As we can see, as the complexity increases, the training error is reduced.  But above a certain level of complexity, the test error increases.  This effect is called _overfitting_.  Here are some techniques to overcome overfitting:

* Run an analysis like we did here, then choose the parameter value (in this case depth of the trees) that minimizes the error.  This is a form of model selection.
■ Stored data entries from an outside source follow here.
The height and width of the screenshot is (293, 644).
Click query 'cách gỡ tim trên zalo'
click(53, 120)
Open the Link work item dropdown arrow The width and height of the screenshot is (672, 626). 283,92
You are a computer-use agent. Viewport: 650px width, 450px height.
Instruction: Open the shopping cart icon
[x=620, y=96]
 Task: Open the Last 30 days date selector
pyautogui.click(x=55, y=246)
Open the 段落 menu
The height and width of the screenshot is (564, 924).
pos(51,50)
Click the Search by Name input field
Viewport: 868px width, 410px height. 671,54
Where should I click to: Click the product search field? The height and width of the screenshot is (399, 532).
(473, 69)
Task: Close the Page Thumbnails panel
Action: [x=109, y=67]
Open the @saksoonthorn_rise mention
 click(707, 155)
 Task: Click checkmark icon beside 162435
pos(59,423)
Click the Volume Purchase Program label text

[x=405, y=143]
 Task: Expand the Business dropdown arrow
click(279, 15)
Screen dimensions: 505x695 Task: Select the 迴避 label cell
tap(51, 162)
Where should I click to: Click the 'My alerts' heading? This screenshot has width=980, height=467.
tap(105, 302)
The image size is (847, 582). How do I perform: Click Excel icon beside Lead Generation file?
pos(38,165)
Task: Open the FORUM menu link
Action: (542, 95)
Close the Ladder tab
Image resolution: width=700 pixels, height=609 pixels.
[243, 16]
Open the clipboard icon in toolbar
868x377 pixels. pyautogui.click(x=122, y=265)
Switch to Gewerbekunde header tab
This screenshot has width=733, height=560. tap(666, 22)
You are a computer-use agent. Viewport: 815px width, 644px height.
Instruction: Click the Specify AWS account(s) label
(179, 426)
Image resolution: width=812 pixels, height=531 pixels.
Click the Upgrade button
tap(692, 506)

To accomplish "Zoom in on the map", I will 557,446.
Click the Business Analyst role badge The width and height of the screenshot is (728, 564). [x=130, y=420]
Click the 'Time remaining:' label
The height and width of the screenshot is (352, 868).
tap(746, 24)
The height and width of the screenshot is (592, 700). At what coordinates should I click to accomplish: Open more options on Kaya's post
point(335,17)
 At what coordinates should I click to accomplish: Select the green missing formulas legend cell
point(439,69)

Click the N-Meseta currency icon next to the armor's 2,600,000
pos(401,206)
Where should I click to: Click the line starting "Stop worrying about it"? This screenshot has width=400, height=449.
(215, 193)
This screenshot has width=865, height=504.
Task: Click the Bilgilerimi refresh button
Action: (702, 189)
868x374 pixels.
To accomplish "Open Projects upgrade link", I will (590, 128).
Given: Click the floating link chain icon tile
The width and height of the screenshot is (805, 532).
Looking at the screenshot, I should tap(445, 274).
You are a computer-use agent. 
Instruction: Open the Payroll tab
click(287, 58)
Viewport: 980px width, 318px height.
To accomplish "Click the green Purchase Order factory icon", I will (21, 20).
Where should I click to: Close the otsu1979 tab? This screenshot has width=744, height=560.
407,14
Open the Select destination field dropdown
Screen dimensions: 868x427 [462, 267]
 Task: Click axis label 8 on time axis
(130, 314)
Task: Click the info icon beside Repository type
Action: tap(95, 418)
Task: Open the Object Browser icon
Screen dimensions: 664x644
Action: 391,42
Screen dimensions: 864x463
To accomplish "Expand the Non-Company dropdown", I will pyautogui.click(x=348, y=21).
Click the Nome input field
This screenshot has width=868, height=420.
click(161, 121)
* Modify the model to penalize high-complexity. The book was a little confusing on this point!

* Use 'ensemble' techniques, such as the Random Forest, where we don't rely on a single classifier (Decision Tree in this case) to match all aspects of the data.

## Training, Validation, and Test

So far, we have been dividing our sample data into two sets, training and test.  With these two subsets, we can perform cross-validation to pick the best model to use for the data, or we can use cross-validation to tune a model (for example, selecting the best complexity for a Decision Tree).  But we can't do both, because these two optimizations would be correlated.

We could, instead, divide our sample data into three sets, _training_, _validation_, and _test_.

* The training data is used to select model from our list of possible models.

* The validation data is used to select the parameters of the model for the best performance.  This is a form of learning!

* The test data is used exclusively for assessing the performance at the end of the process and is never used in the learning process.